» **List of tasks**:
a) In the text about the Akademik Svishtov football club, which team beat Akademik in the 1977–78 Bulgarian Cup semi-finals?
b) Write the next part of the club history of Akademik Svishtov, picking up after its last sentence.

» **Document text**:

####

OFC Akademik Svishtov () is a Bulgarian association football club based in Svishtov who play in the North-West Third League, the third tier of Bulgarian football.

It plays its home matches at Akademik stadium with a capacity of 13,500 seats, and its team colours are blue and white. Akademik have spent four seasons in the Bulgarian first division in the past, the last time being the 1986–87 season.

History 
Akademik was founded on 10 November 1949, on general assembly of the D.A. Tsenov Academy of Economics in Svishtov. Akademik's first president was professor Velislav Gavriyski.

In 1975–76 season, the club won B PFG title and with it gained promotion to the A PFG for the first time in its history. In the following campaign, Akademik finished their debut A PFG season in 13th place. In 1977–78 season, Akademik had their best Bulgarian Cup run, beating Yantra Gabrovo, Dimitrovgrad, Benkovski Isperih and Slavia Sofia before losing to Marek Dupnitsa in the semi-finals. In the league, the club won just nine games and were relegated.

####

» **Provided material**:
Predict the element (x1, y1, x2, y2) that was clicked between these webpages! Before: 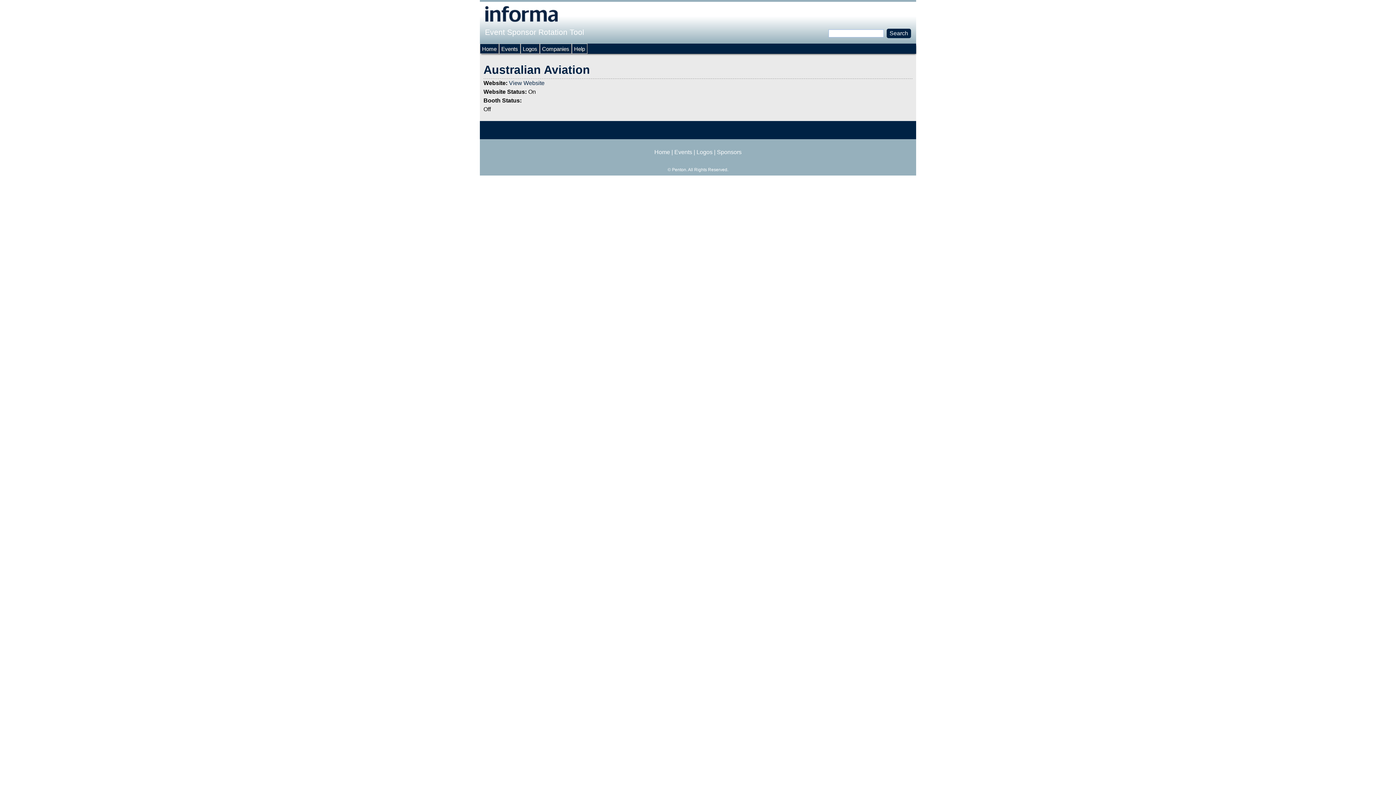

####

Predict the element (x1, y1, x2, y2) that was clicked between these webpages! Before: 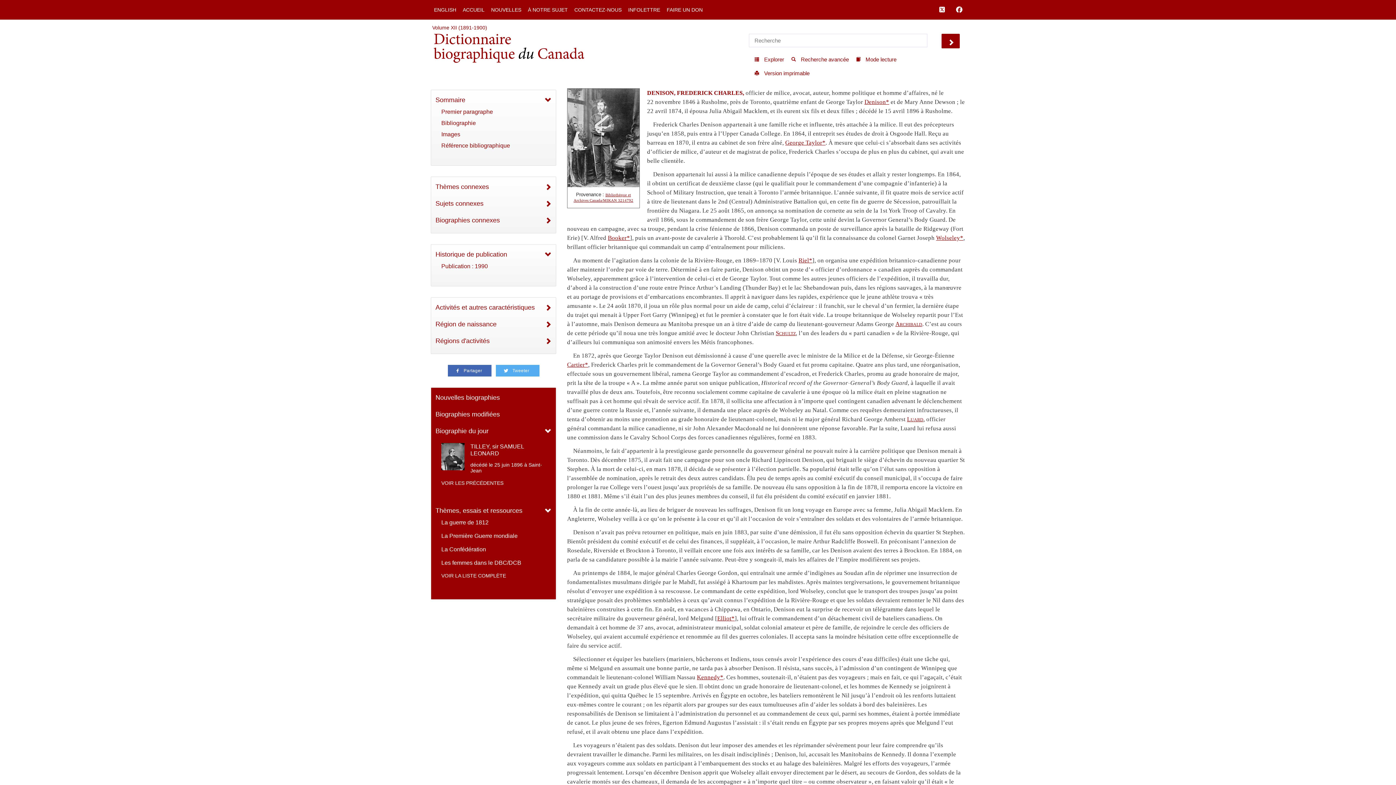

####

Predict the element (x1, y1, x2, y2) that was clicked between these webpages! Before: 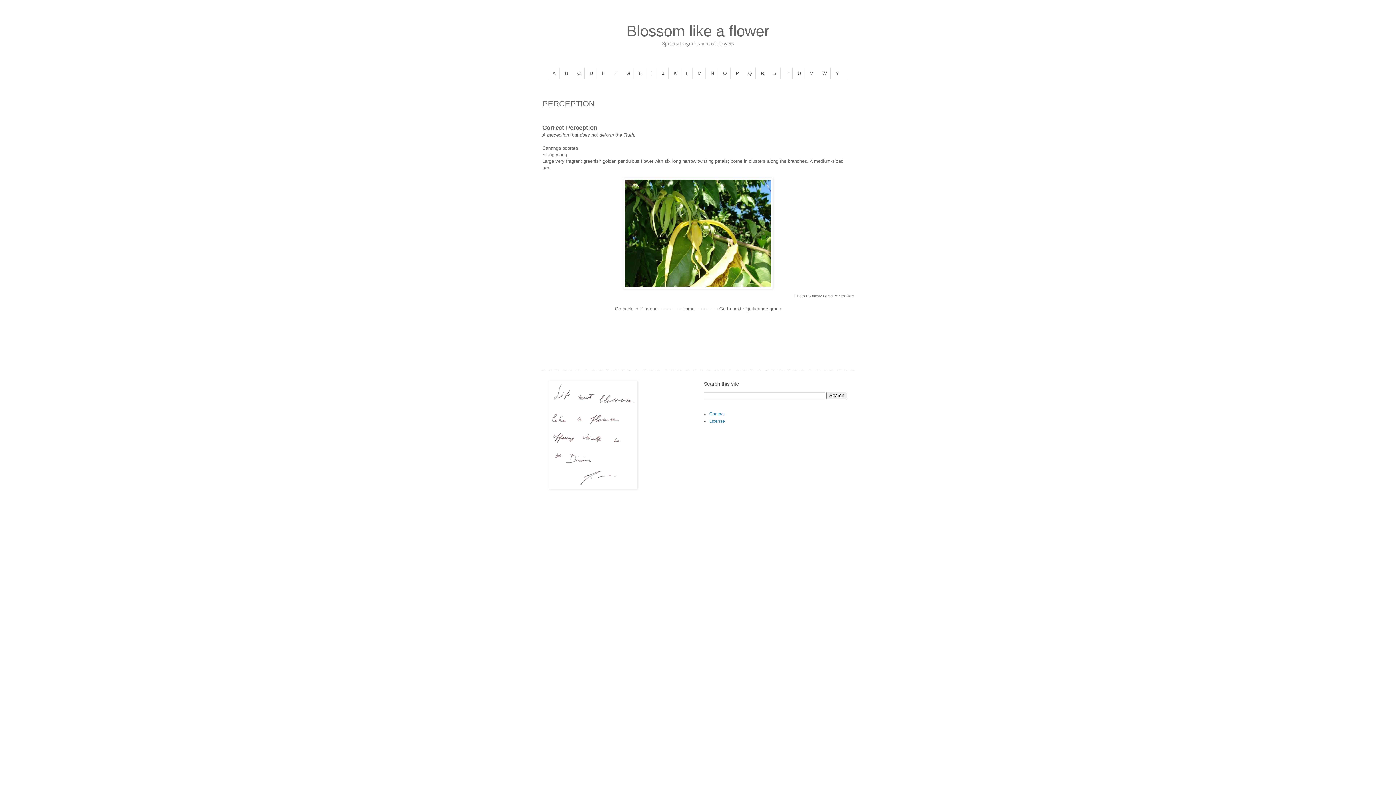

####

» **Expected results**:
a) Marek Dupnitsa

b)
Seven years later, they won a second promotion to the top division by winning the B PFG. In 1985–86 season, Akademik achieved their highest A PFG placing of 11th. However, the next year they were relegated again.

In 2005, Akademik dropped to third division, for the third time in their history. In the following 8 years, they spent their longest ever period out of the professional football. In 2012–13 season, Akademik were promoted to the B PFG as winners of the North-West V AFG.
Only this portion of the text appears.